### ABOUT THIS TASK
The lines from the start of the records through the one containing "is (893, 1372)." are to be transcribed exactly, and nothing else.

----- RECORDED DATA

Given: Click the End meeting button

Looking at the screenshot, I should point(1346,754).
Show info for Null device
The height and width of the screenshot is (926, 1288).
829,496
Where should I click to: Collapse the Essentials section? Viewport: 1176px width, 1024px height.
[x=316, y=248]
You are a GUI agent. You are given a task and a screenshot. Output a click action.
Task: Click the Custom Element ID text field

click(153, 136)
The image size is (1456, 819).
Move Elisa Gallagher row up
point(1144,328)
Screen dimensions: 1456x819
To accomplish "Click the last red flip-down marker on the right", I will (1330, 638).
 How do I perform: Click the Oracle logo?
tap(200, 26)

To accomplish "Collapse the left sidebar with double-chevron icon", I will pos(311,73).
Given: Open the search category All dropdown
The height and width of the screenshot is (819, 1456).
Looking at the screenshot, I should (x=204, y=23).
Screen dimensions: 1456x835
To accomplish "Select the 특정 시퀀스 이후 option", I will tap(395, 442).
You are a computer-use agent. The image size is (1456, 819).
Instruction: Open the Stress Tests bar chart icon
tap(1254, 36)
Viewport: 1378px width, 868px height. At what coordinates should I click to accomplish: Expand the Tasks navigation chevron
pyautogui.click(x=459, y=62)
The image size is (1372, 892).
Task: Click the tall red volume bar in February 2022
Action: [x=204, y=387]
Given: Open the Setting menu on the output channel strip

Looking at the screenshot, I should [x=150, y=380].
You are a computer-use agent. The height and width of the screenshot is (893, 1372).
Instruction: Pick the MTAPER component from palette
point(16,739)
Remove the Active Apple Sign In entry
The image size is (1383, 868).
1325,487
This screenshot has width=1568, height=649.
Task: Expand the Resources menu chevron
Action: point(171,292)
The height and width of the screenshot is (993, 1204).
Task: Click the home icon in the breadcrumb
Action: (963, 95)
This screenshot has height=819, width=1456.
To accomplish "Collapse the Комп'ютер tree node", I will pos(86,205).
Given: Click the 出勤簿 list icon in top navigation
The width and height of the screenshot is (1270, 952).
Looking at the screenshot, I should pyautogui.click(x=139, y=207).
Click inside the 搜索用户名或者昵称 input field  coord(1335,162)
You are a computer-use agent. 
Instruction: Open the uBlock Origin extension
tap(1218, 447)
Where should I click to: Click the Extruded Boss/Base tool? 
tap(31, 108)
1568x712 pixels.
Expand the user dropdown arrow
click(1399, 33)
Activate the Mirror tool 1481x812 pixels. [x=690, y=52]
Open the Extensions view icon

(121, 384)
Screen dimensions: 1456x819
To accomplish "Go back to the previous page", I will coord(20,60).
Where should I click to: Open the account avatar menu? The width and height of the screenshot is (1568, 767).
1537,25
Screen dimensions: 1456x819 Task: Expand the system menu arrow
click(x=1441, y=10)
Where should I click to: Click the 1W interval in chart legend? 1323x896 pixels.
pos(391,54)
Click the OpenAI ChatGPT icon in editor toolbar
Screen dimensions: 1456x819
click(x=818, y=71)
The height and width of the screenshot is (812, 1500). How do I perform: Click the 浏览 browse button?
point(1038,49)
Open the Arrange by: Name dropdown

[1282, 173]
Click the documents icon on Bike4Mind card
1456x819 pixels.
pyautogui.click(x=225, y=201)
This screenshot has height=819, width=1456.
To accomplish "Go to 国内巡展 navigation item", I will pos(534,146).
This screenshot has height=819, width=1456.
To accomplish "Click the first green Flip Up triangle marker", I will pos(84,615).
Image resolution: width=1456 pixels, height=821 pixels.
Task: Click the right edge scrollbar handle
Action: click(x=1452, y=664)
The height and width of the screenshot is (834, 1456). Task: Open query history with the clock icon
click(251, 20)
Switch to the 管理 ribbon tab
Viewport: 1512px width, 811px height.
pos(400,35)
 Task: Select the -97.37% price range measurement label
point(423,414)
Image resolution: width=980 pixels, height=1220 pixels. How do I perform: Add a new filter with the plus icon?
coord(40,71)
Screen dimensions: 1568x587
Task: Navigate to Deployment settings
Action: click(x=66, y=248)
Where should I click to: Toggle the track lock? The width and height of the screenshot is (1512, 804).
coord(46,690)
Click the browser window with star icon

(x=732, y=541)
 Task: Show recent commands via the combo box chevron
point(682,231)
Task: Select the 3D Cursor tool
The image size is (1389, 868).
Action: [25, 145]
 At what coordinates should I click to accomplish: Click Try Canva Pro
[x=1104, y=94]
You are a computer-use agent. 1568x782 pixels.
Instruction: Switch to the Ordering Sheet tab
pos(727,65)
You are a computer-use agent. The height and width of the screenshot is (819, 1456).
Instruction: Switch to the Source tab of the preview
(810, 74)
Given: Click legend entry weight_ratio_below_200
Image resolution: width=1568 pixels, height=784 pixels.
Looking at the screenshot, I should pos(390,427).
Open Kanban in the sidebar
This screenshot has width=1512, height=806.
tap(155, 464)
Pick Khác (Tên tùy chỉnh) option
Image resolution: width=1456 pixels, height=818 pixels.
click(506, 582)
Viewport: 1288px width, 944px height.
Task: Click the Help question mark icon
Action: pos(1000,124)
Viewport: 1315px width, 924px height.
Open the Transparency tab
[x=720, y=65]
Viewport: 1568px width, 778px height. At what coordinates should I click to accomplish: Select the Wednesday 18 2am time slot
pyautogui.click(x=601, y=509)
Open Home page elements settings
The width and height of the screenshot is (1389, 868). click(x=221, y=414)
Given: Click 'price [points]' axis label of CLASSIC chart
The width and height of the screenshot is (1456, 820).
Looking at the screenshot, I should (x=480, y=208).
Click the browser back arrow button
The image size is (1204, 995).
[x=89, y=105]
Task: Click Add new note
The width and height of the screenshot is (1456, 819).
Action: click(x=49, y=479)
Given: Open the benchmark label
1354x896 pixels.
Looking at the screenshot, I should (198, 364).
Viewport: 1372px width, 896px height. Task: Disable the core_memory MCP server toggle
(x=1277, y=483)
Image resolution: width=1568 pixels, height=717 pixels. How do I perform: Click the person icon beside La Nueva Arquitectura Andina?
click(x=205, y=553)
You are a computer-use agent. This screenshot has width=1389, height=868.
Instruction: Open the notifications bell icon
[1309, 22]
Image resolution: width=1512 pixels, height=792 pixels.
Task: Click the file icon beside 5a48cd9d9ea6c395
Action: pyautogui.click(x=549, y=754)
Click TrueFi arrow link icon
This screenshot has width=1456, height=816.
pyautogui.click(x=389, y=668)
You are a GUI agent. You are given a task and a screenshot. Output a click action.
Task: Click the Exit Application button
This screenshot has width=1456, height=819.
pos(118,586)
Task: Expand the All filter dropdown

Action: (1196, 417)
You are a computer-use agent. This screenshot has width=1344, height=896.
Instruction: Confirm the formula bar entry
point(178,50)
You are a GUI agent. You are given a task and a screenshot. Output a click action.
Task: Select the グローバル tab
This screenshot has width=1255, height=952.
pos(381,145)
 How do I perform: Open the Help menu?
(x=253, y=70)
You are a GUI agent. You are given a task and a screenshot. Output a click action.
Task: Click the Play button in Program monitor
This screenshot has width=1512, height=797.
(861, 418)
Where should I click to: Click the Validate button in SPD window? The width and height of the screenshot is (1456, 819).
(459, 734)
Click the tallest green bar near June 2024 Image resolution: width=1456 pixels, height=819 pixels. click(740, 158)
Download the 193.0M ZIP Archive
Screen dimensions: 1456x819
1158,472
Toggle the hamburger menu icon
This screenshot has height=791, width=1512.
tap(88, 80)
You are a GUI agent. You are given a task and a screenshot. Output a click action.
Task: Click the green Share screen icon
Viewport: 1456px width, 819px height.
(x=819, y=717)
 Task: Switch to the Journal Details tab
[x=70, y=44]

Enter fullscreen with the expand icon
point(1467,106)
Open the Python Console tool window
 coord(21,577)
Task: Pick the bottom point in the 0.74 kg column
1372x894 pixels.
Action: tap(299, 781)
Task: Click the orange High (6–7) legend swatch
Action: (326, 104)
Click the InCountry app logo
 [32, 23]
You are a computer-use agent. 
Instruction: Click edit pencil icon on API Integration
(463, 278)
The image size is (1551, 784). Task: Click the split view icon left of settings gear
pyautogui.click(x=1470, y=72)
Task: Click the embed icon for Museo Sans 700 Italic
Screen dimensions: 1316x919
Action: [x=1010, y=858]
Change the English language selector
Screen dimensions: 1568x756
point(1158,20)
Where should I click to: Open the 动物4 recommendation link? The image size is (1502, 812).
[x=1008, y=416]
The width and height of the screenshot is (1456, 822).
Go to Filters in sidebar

----------

### REPLY
Given: Click the End meeting button

Looking at the screenshot, I should point(1346,754).
Show info for Null device
The height and width of the screenshot is (926, 1288).
829,496
Where should I click to: Collapse the Essentials section? Viewport: 1176px width, 1024px height.
[x=316, y=248]
You are a GUI agent. You are given a task and a screenshot. Output a click action.
Task: Click the Custom Element ID text field

click(153, 136)
The image size is (1456, 819).
Move Elisa Gallagher row up
point(1144,328)
Screen dimensions: 1456x819
To accomplish "Click the last red flip-down marker on the right", I will (1330, 638).
 How do I perform: Click the Oracle logo?
tap(200, 26)

To accomplish "Collapse the left sidebar with double-chevron icon", I will pos(311,73).
Given: Open the search category All dropdown
The height and width of the screenshot is (819, 1456).
Looking at the screenshot, I should (x=204, y=23).
Screen dimensions: 1456x835
To accomplish "Select the 특정 시퀀스 이후 option", I will tap(395, 442).
You are a computer-use agent. The image size is (1456, 819).
Instruction: Open the Stress Tests bar chart icon
tap(1254, 36)
Viewport: 1378px width, 868px height. At what coordinates should I click to accomplish: Expand the Tasks navigation chevron
pyautogui.click(x=459, y=62)
The image size is (1372, 892).
Task: Click the tall red volume bar in February 2022
Action: [x=204, y=387]
Given: Open the Setting menu on the output channel strip

Looking at the screenshot, I should [x=150, y=380].
You are a computer-use agent. The height and width of the screenshot is (893, 1372).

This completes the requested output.